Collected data
Segment Open

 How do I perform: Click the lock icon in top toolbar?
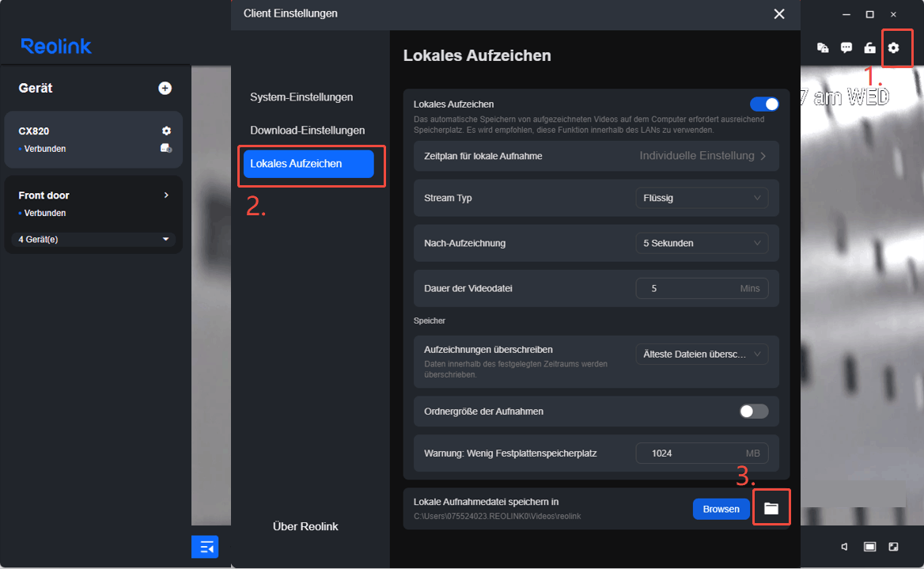click(x=869, y=47)
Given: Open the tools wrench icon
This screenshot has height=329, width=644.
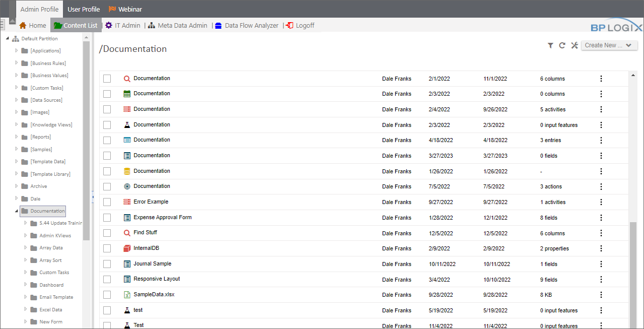Looking at the screenshot, I should click(575, 45).
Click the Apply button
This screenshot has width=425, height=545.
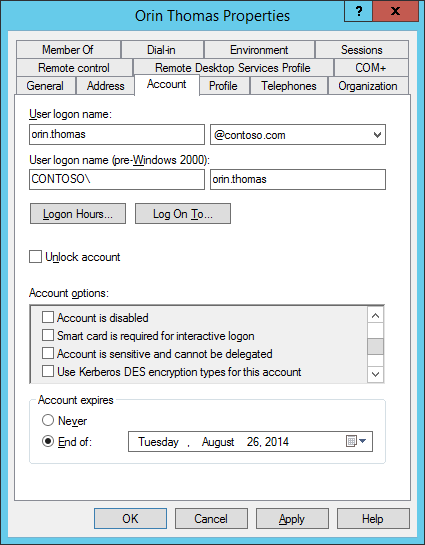click(292, 519)
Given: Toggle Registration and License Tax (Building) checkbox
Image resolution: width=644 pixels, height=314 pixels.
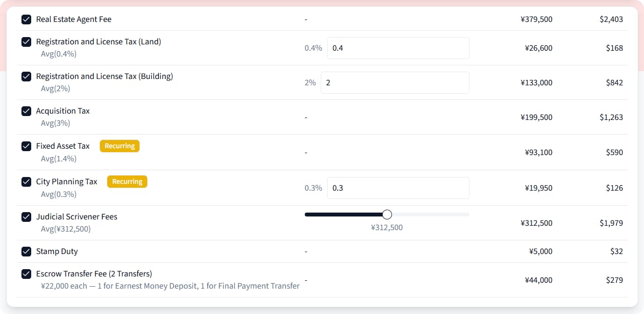Looking at the screenshot, I should click(x=26, y=77).

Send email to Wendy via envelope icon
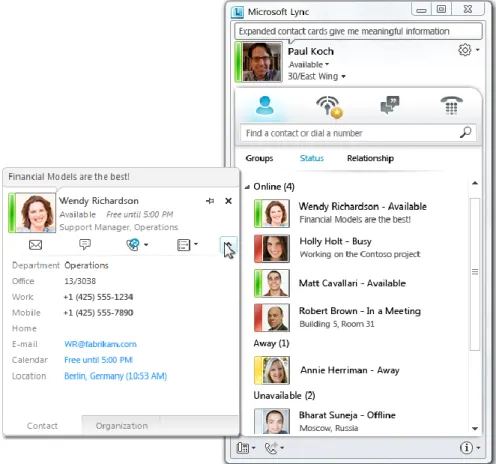[x=35, y=245]
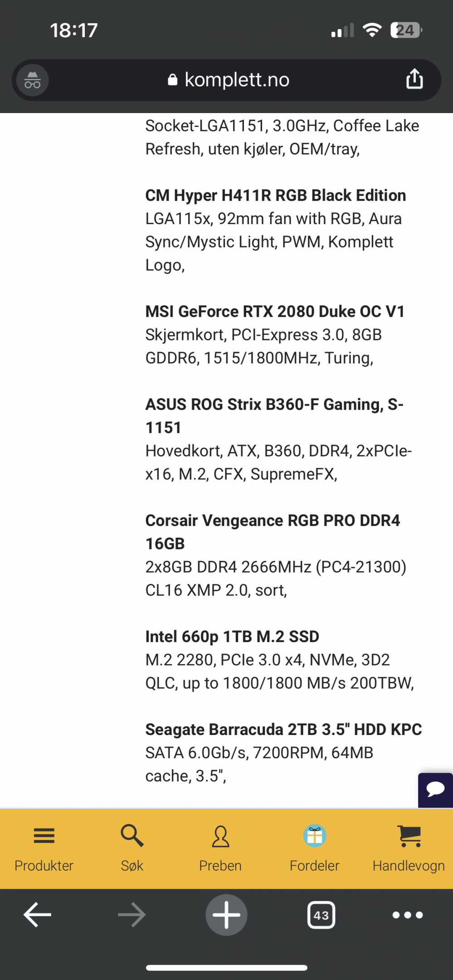Open Corsair Vengeance RGB PRO DDR4 item

click(273, 532)
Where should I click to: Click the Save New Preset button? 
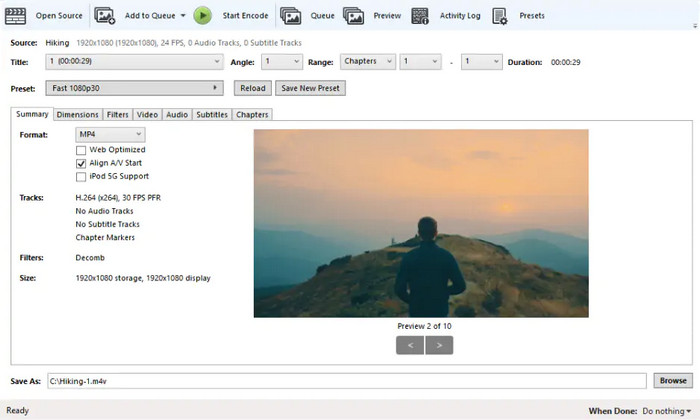310,88
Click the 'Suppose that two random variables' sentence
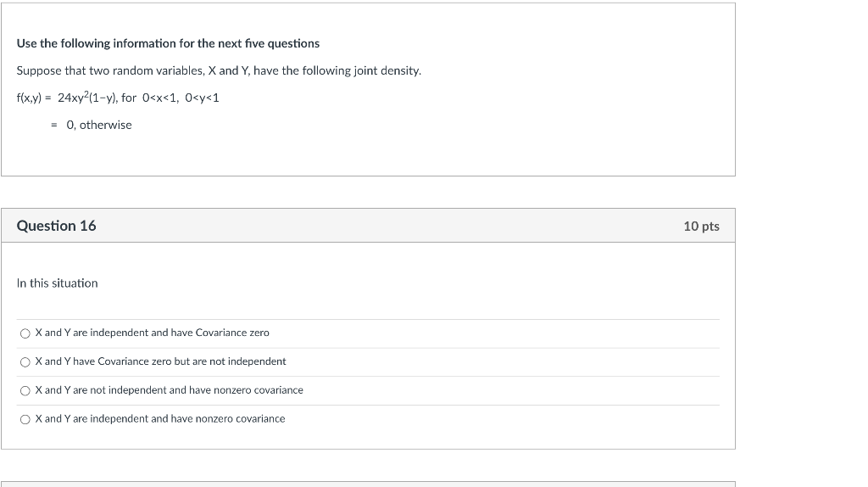This screenshot has height=487, width=868. (219, 70)
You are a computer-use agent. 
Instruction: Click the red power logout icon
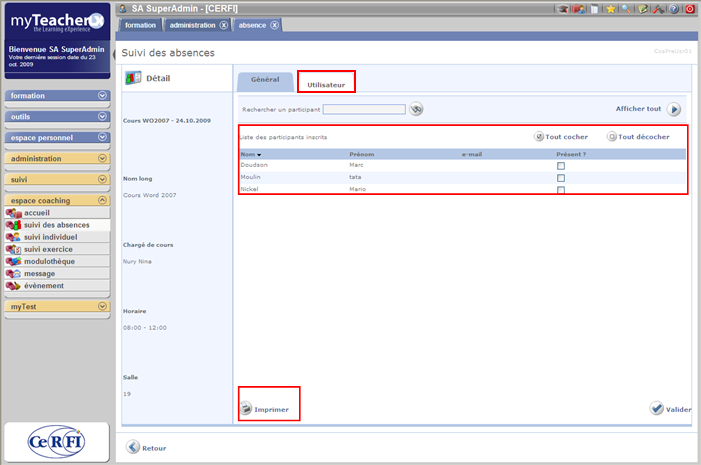coord(690,8)
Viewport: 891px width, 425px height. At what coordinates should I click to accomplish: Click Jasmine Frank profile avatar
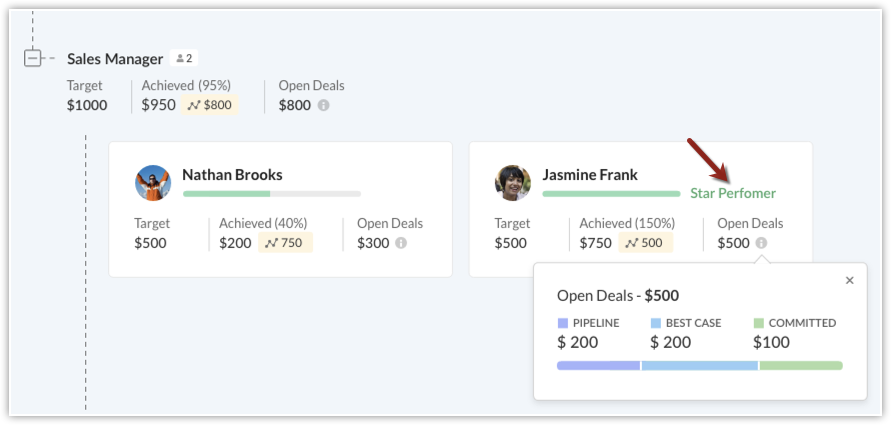click(x=513, y=183)
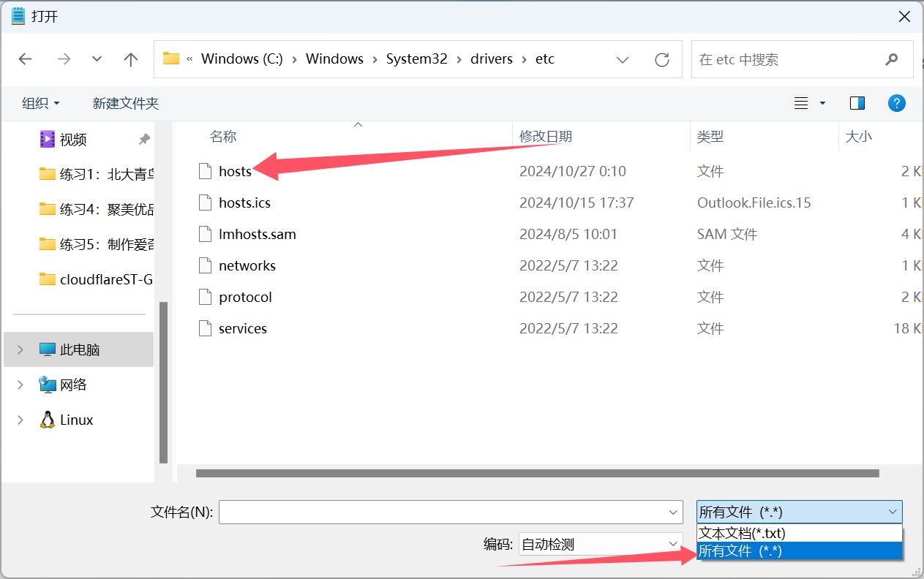Navigate up one folder level

[x=130, y=59]
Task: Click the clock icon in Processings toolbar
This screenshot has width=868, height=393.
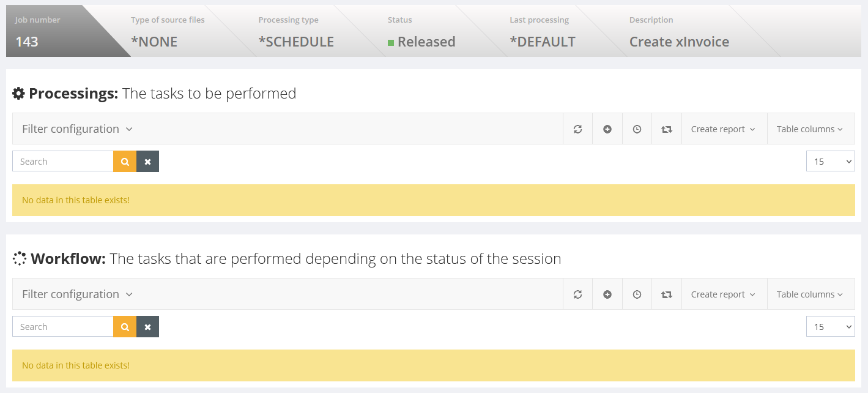Action: [637, 129]
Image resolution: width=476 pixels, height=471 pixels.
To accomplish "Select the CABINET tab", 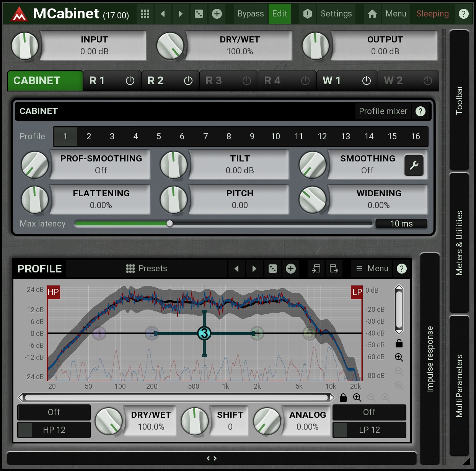I will [x=45, y=81].
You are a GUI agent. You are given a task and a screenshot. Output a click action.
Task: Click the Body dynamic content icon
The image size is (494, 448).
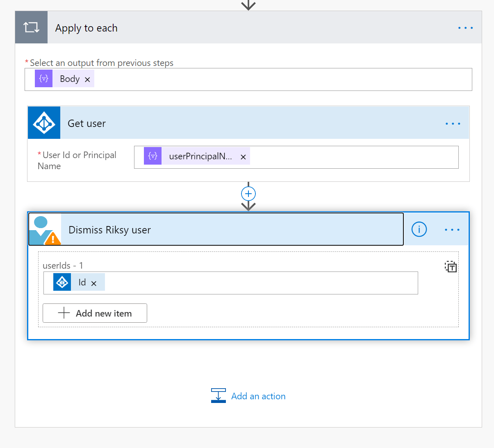pyautogui.click(x=44, y=79)
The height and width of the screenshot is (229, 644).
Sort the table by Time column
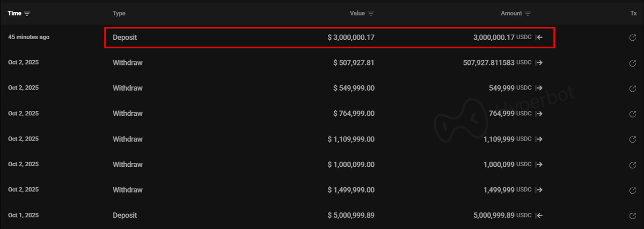click(x=27, y=13)
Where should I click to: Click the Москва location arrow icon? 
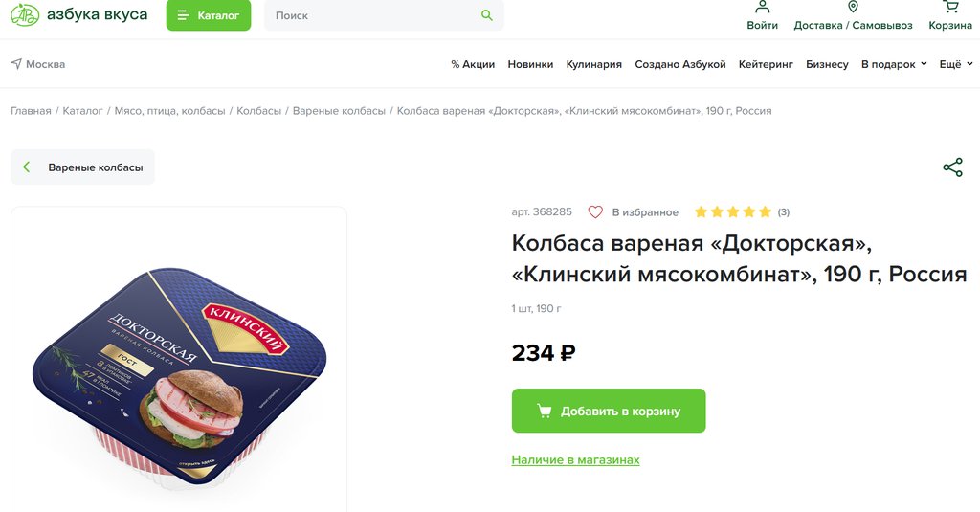point(16,64)
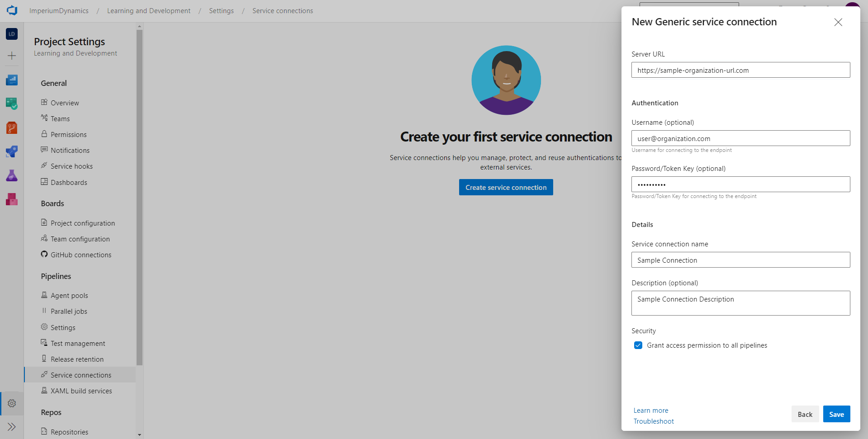
Task: Click the Project settings gear icon
Action: pyautogui.click(x=12, y=403)

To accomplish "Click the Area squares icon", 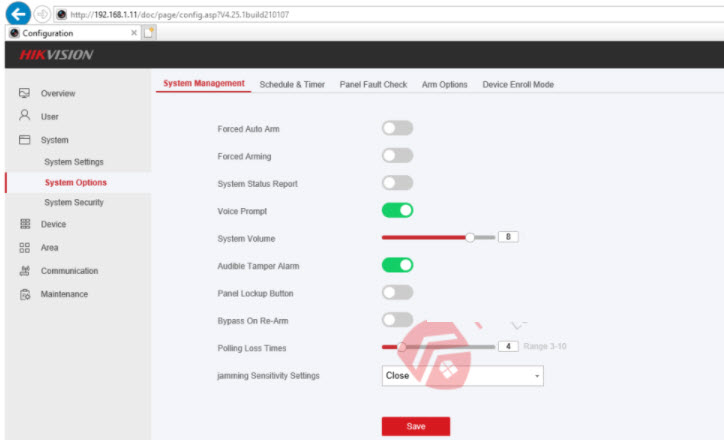I will pyautogui.click(x=24, y=247).
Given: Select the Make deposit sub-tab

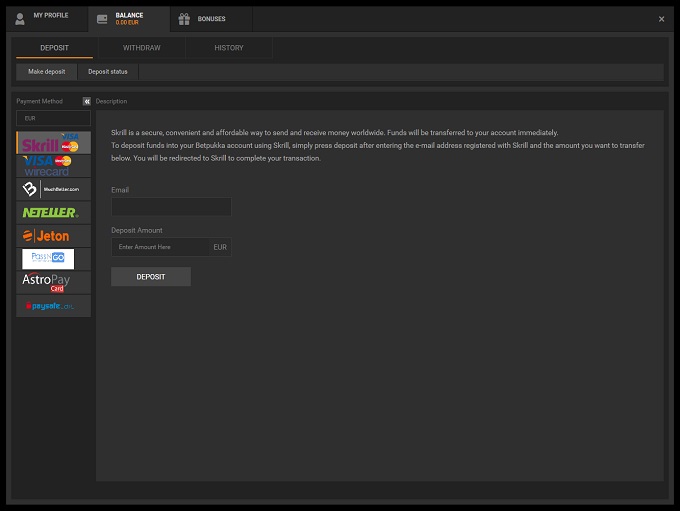Looking at the screenshot, I should click(46, 72).
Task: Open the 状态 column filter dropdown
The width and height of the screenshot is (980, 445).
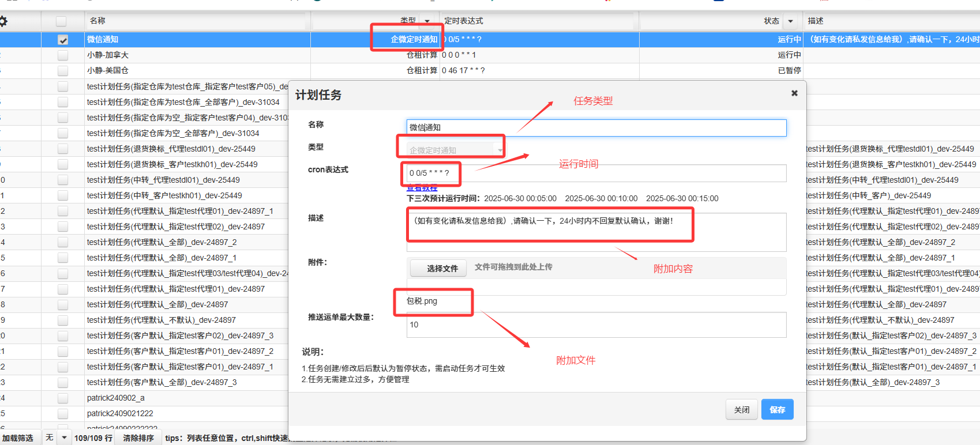Action: click(790, 21)
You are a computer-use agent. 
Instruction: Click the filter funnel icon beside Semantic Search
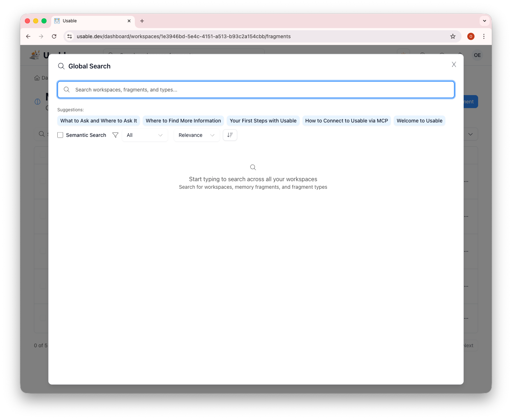[x=115, y=135]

Segment Closed

## Work request
Can you quote exactly, and only, the lines from the one containing "Task: Open the 状态 column filter dropdown" through the last line of the records above, keeping both ends and leaving out any pictures?

## Answer box
Task: Open the 状态 column filter dropdown
The width and height of the screenshot is (980, 445).
Action: click(790, 21)
You are a computer-use agent. 
Instruction: Click the filter funnel icon beside Semantic Search
[x=115, y=135]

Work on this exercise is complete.